--- Begin ---

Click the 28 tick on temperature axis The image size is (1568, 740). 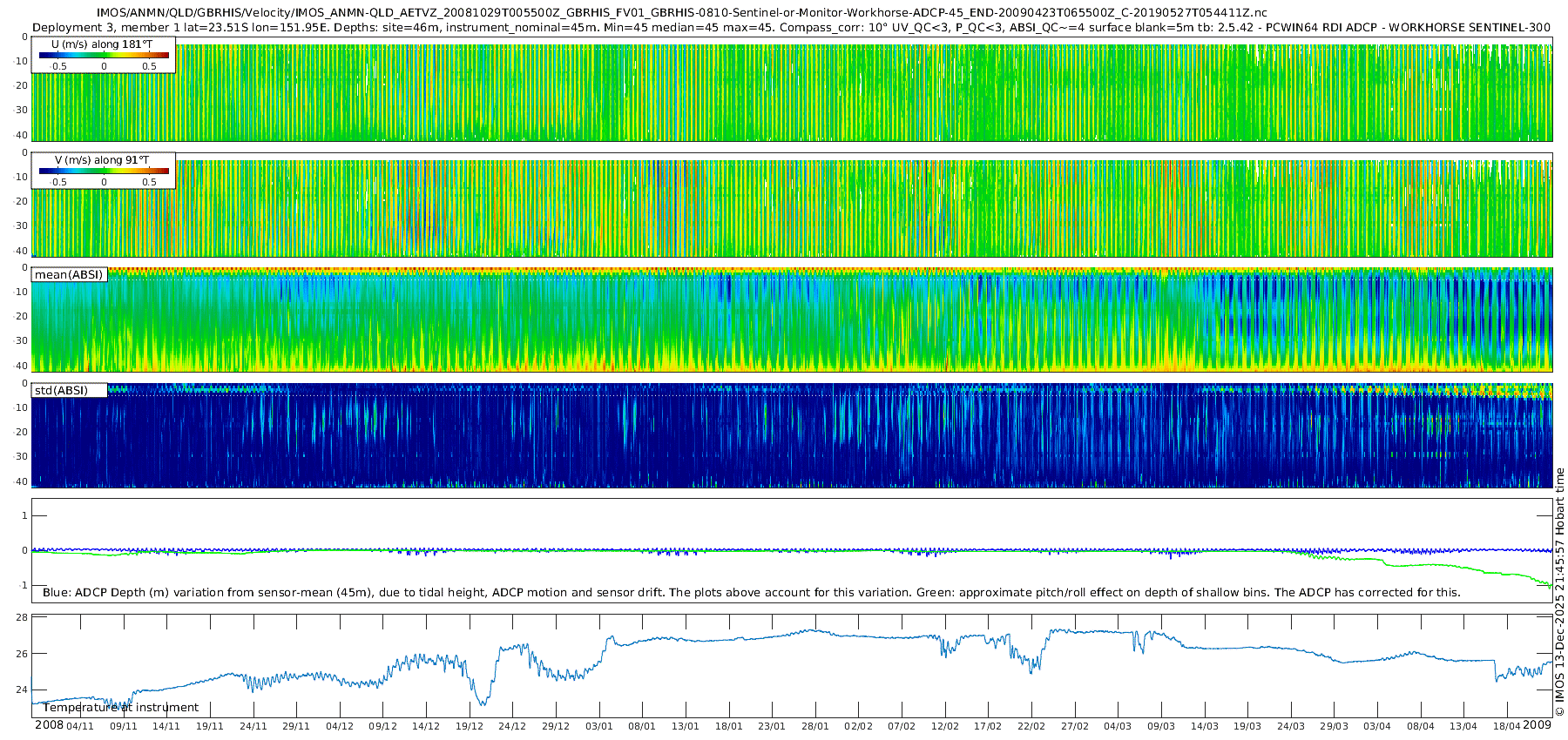(x=22, y=617)
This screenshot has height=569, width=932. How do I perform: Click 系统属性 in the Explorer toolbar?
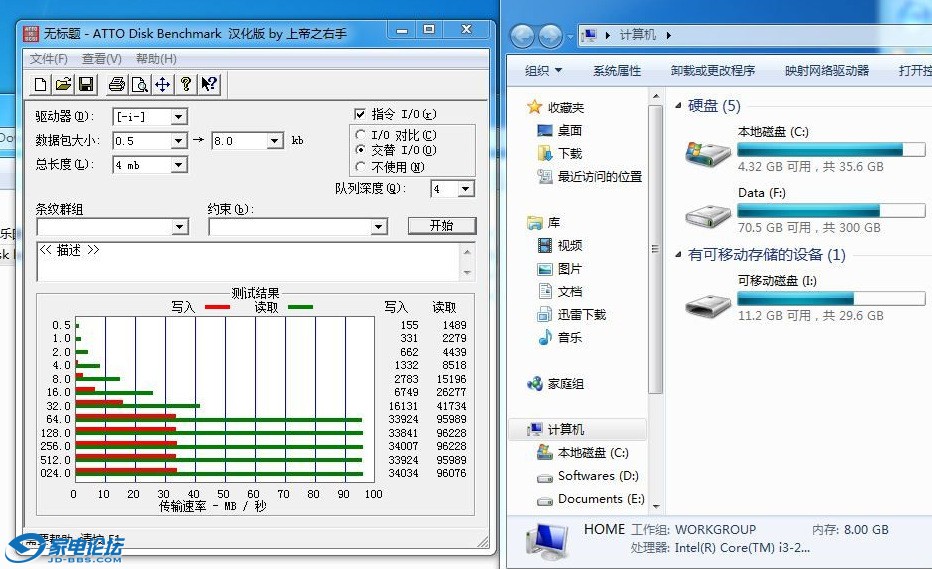point(616,71)
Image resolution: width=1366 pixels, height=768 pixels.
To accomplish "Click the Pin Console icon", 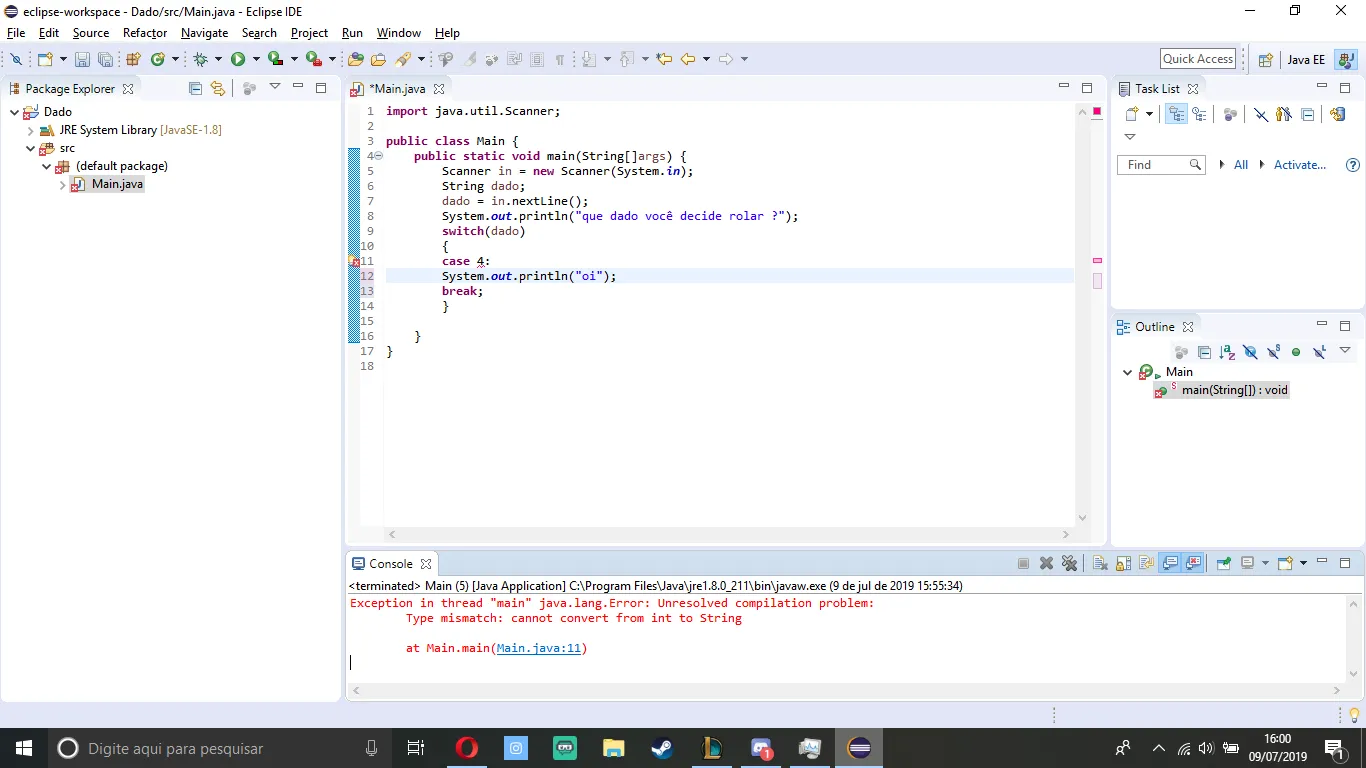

--- End ---

* WHAT THE TASK ASKS: Edit the records starting at the line that contains "This screenshot has" and ending at the last of them: replace "icon" with "button" and leave everything else unchanged. Omit the pictures from your answer.

* RESULT FOR THIS EXERCISE:
This screenshot has height=569, width=932. How do I perform: Click 系统属性 in the Explorer toolbar?
point(616,71)
Image resolution: width=1366 pixels, height=768 pixels.
To accomplish "Click the Pin Console button", 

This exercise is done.